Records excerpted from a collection
◆ ◆ ◆

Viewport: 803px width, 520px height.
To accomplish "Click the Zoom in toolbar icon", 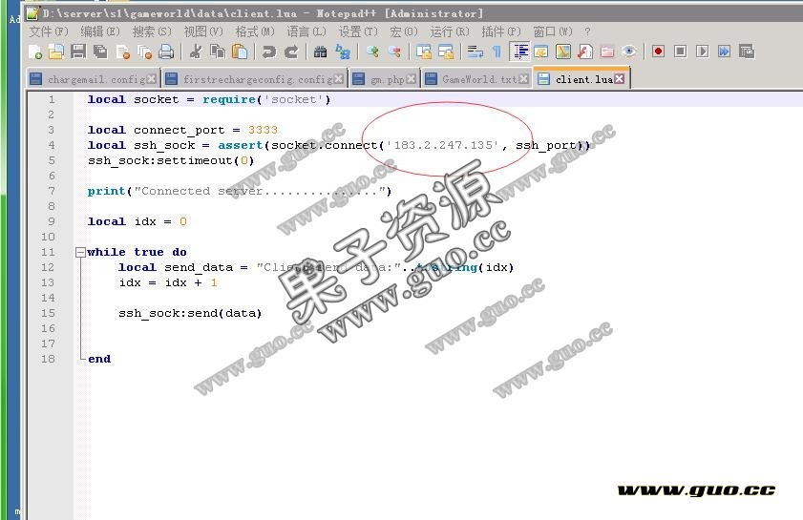I will 372,52.
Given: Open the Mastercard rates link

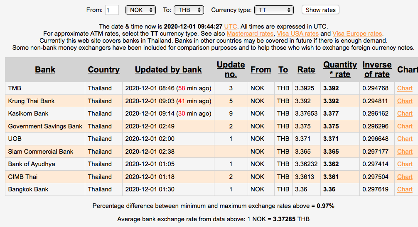Looking at the screenshot, I should (250, 33).

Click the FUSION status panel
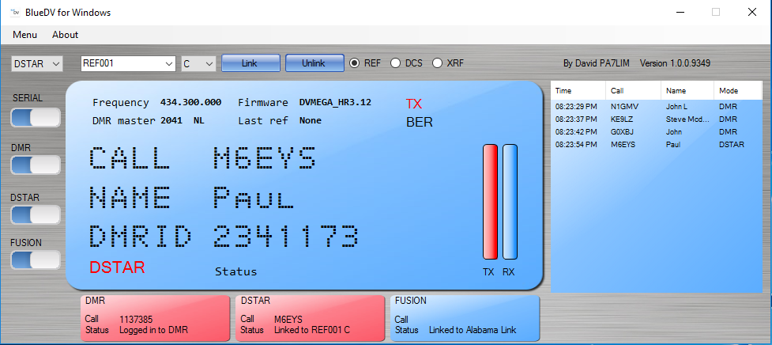[465, 318]
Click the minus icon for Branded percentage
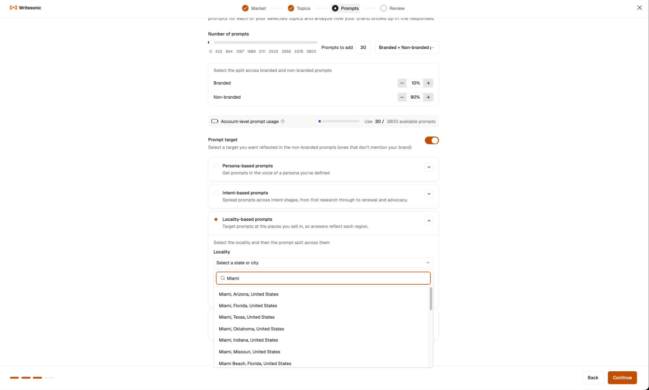Image resolution: width=649 pixels, height=390 pixels. [x=402, y=83]
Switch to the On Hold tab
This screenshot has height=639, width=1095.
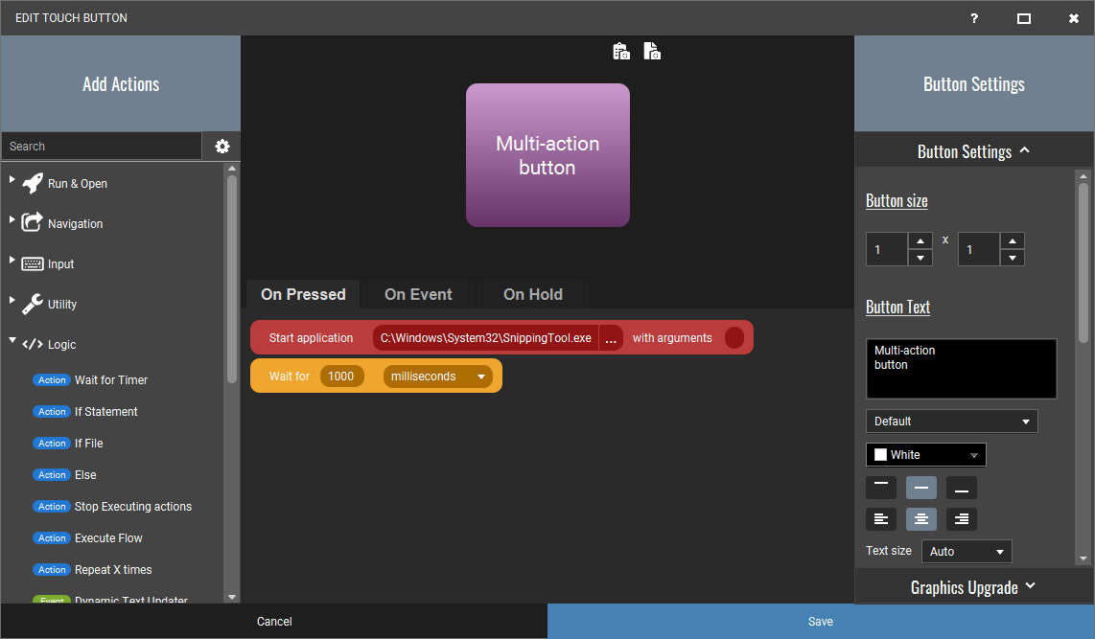coord(532,294)
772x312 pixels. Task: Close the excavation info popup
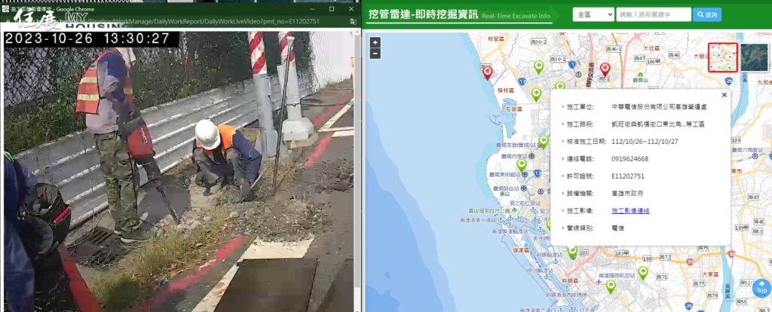click(x=724, y=95)
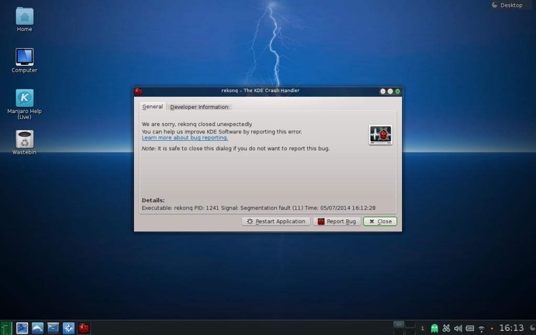This screenshot has width=536, height=335.
Task: Open the Manjaro application launcher menu
Action: (x=6, y=328)
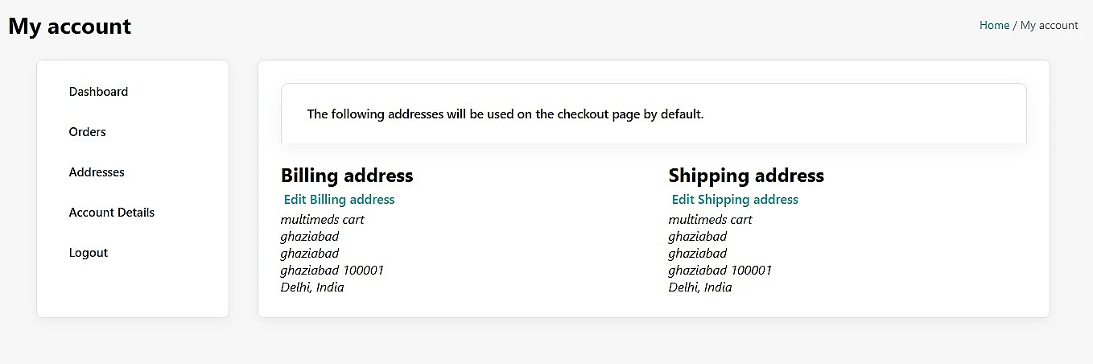
Task: Open Account Details from the sidebar
Action: pos(111,213)
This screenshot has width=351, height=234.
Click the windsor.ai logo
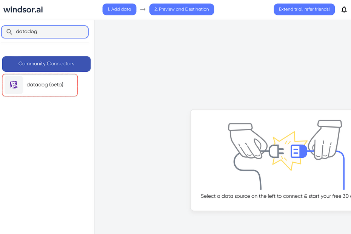pos(23,9)
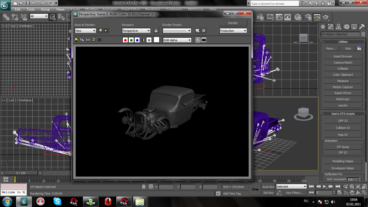
Task: Toggle the blue channel display
Action: (x=137, y=40)
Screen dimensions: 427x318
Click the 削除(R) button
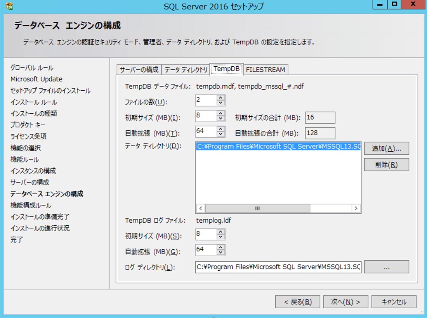tap(386, 164)
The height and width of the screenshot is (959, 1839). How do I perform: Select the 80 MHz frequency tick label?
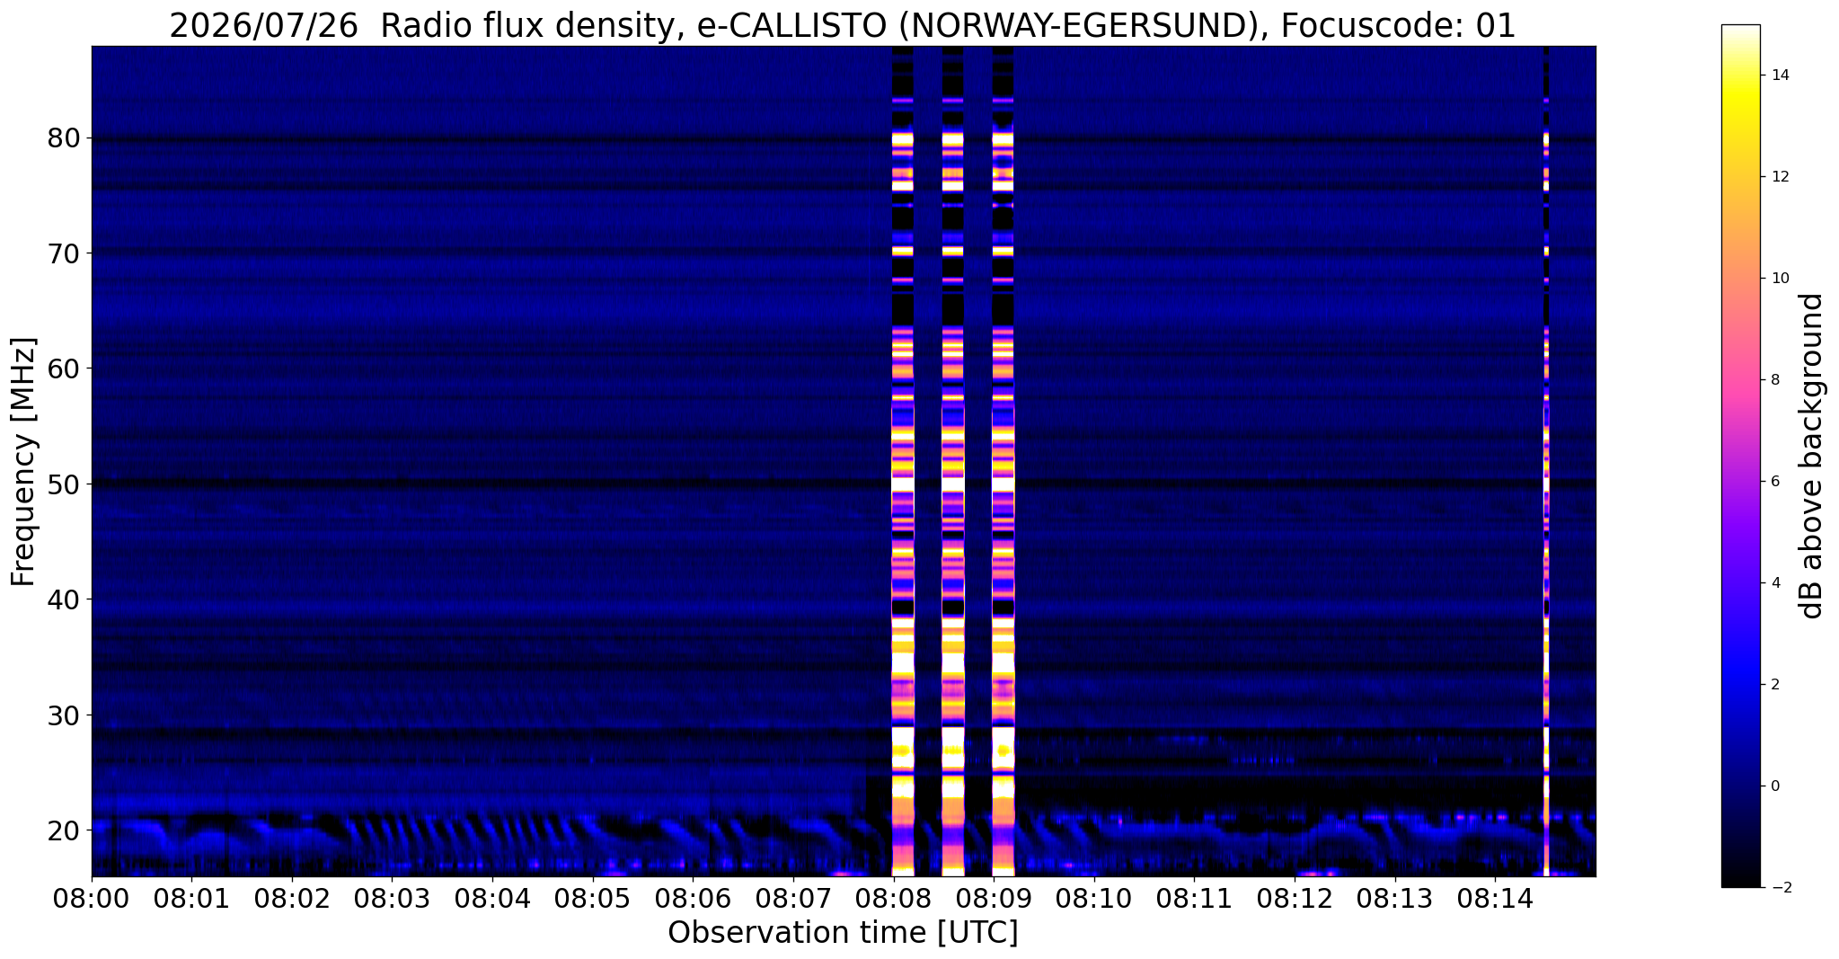(x=65, y=138)
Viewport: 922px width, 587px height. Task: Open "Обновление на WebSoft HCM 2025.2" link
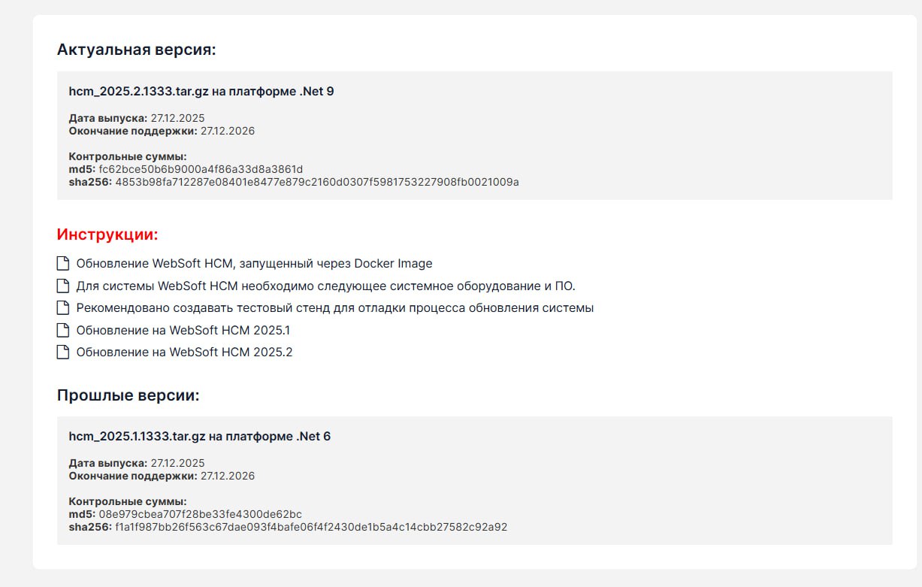coord(184,352)
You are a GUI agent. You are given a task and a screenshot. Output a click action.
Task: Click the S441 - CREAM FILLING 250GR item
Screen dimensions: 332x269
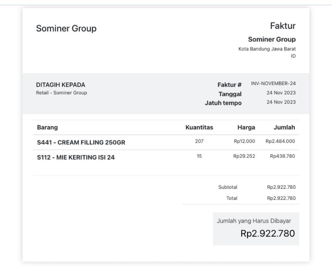pyautogui.click(x=81, y=142)
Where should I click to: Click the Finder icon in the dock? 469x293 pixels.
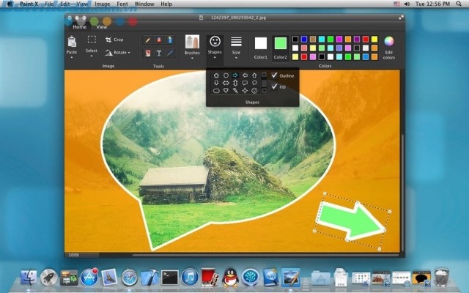click(29, 277)
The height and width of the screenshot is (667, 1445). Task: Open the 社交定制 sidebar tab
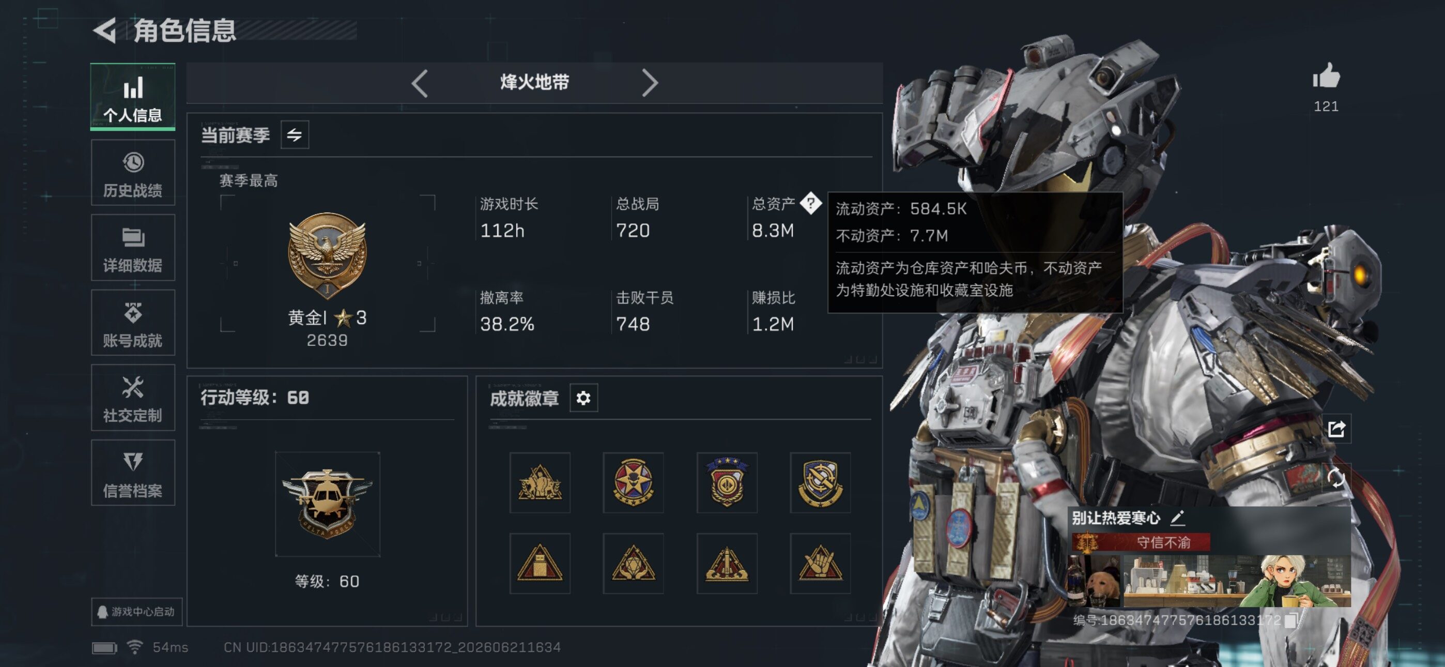point(133,398)
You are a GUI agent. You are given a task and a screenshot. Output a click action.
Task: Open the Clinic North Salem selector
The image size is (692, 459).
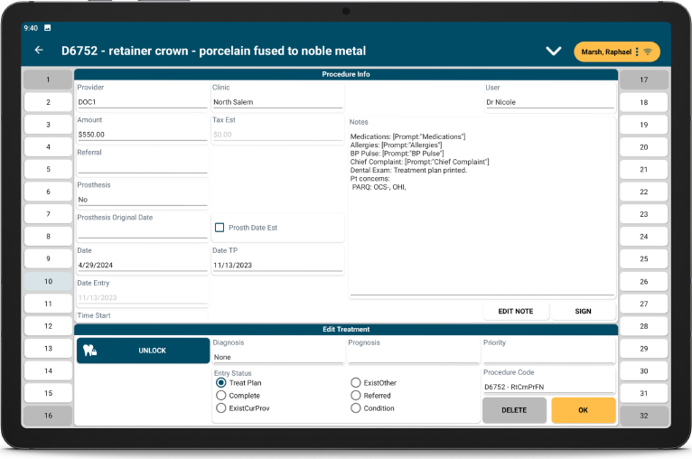pos(277,102)
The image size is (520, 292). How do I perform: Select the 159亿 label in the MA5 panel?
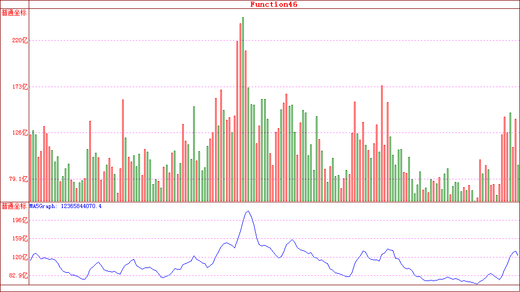[20, 239]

◆ ◆ ◆

*YOUR TASK*.
Set down exactly the lines between the line containing "Click the 削除(R) button" and the end of the records above, both ends included; pictures stay out.

*RESPONSE TO THIS EXERCISE*.
Click the 削除(R) button
tap(386, 164)
The height and width of the screenshot is (959, 1839). How do I perform: Select the 80 MHz frequency tick label?
(x=65, y=138)
Viewport: 922px width, 587px height. Task: Open "Обновление на WebSoft HCM 2025.2" link
coord(184,352)
You are a GUI agent. You are given a task and a screenshot. Output a click action.
Task: Click the S441 - CREAM FILLING 250GR item
Screen dimensions: 332x269
pyautogui.click(x=81, y=142)
Where should I click to: Click the Finder icon in the dock? 469x293 pixels.
click(29, 277)
The height and width of the screenshot is (667, 1445). Task: Open the 社交定制 sidebar tab
point(133,398)
You are a GUI agent. You are given a task and a screenshot. Output a click action.
Task: Open the Clinic North Salem selector
The image size is (692, 459).
pos(277,102)
The image size is (520, 292). How do I perform: Select the 159亿 label in the MA5 panel?
[20, 239]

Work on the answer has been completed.